--- DATA ---

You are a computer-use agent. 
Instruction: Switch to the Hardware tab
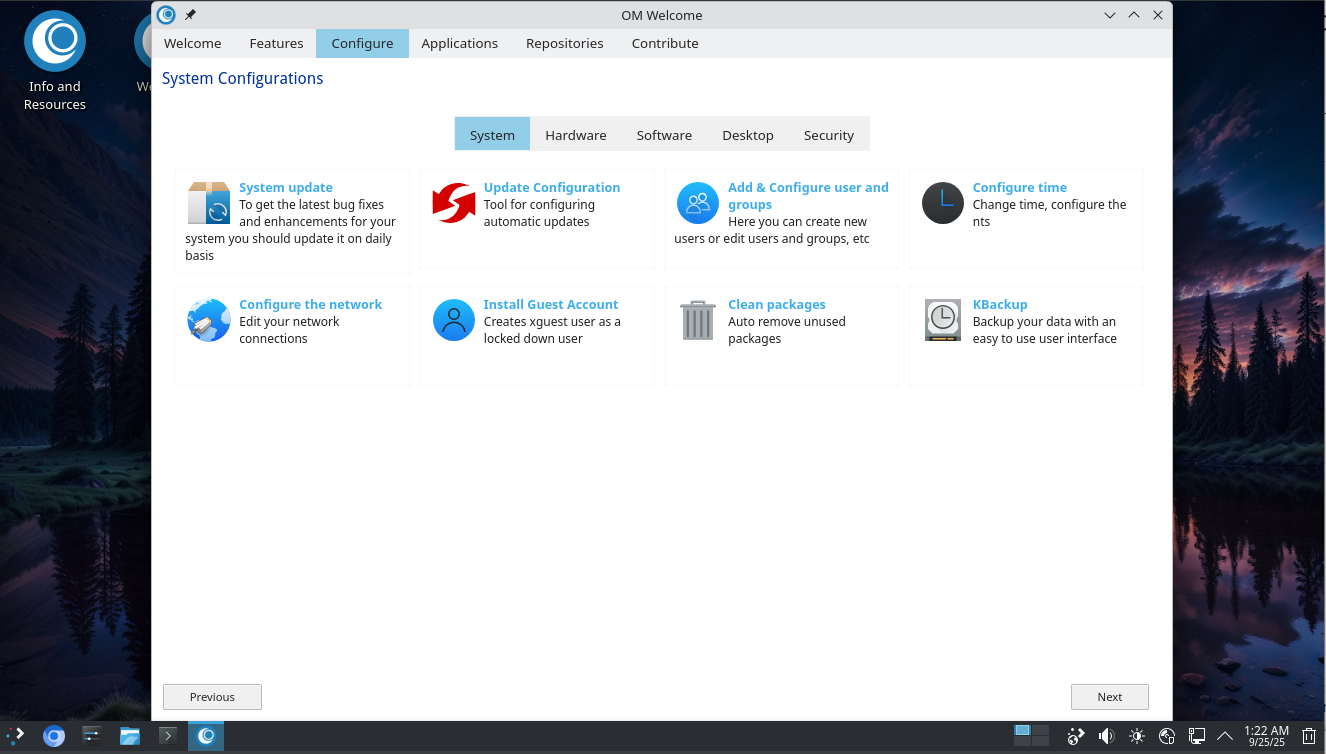(575, 135)
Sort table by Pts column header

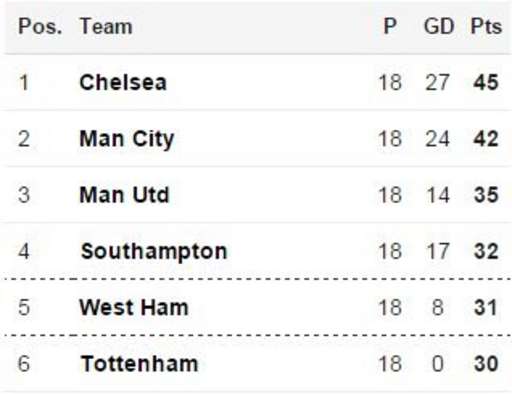486,26
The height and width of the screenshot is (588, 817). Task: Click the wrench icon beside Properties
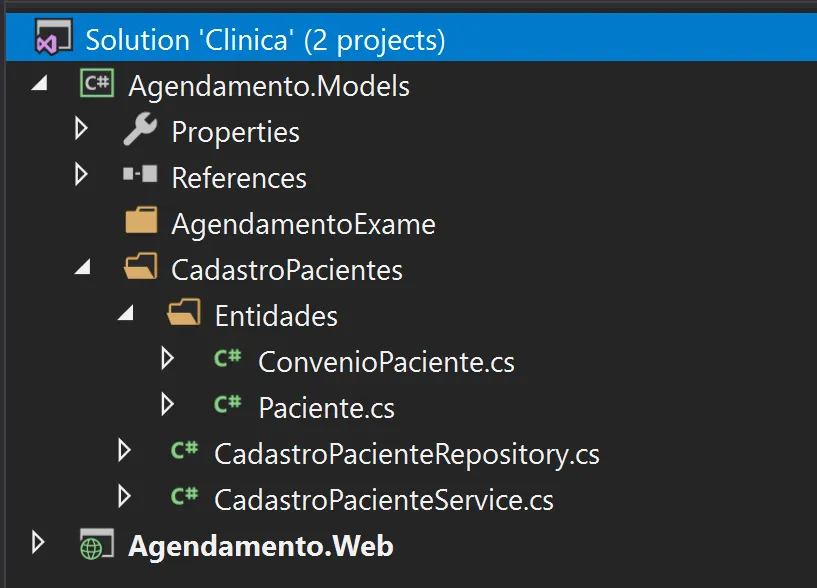click(x=140, y=130)
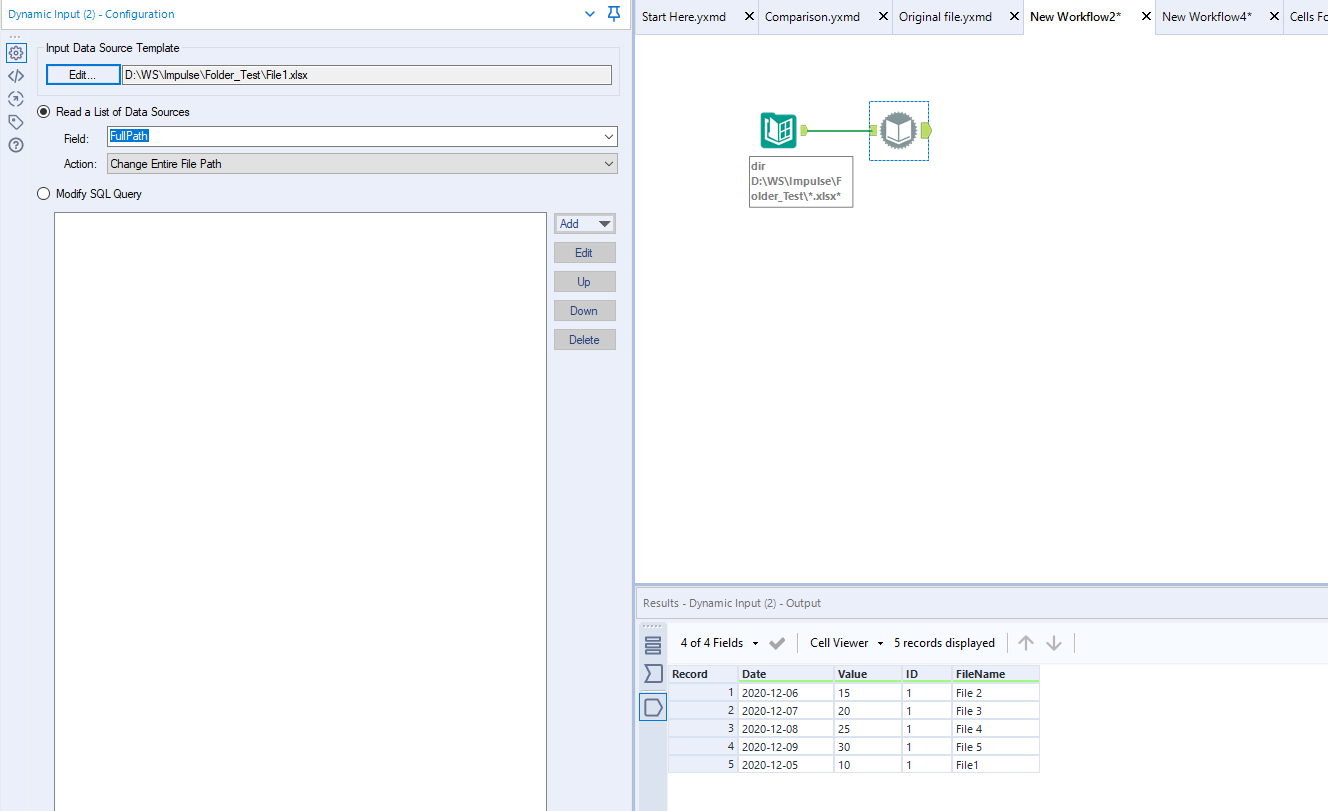1328x811 pixels.
Task: Open the XML view of the tool
Action: [x=16, y=75]
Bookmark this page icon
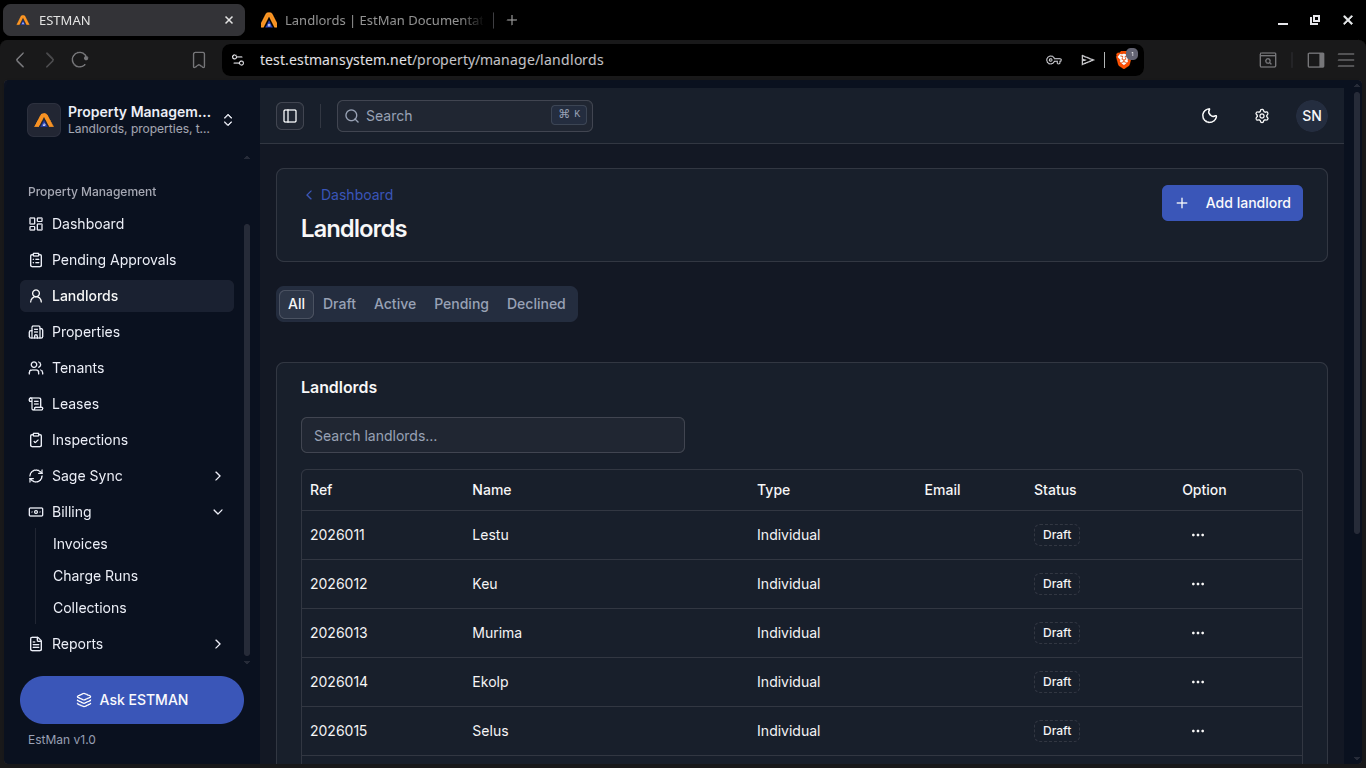Image resolution: width=1366 pixels, height=768 pixels. 198,60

---

TASK GOAL: Pictures do not belong in the copy. Output all of the records exactly.

RESPONSE:
You are a computer-use agent. 
Instruction: Switch to the Hardware tab
(575, 135)
Sort table by Pts column header

486,26
The height and width of the screenshot is (588, 817). Task: Click the wrench icon beside Properties
click(x=140, y=130)
1328x811 pixels.
Task: Open the XML view of the tool
Action: [x=16, y=75]
Bookmark this page icon
Image resolution: width=1366 pixels, height=768 pixels. 198,60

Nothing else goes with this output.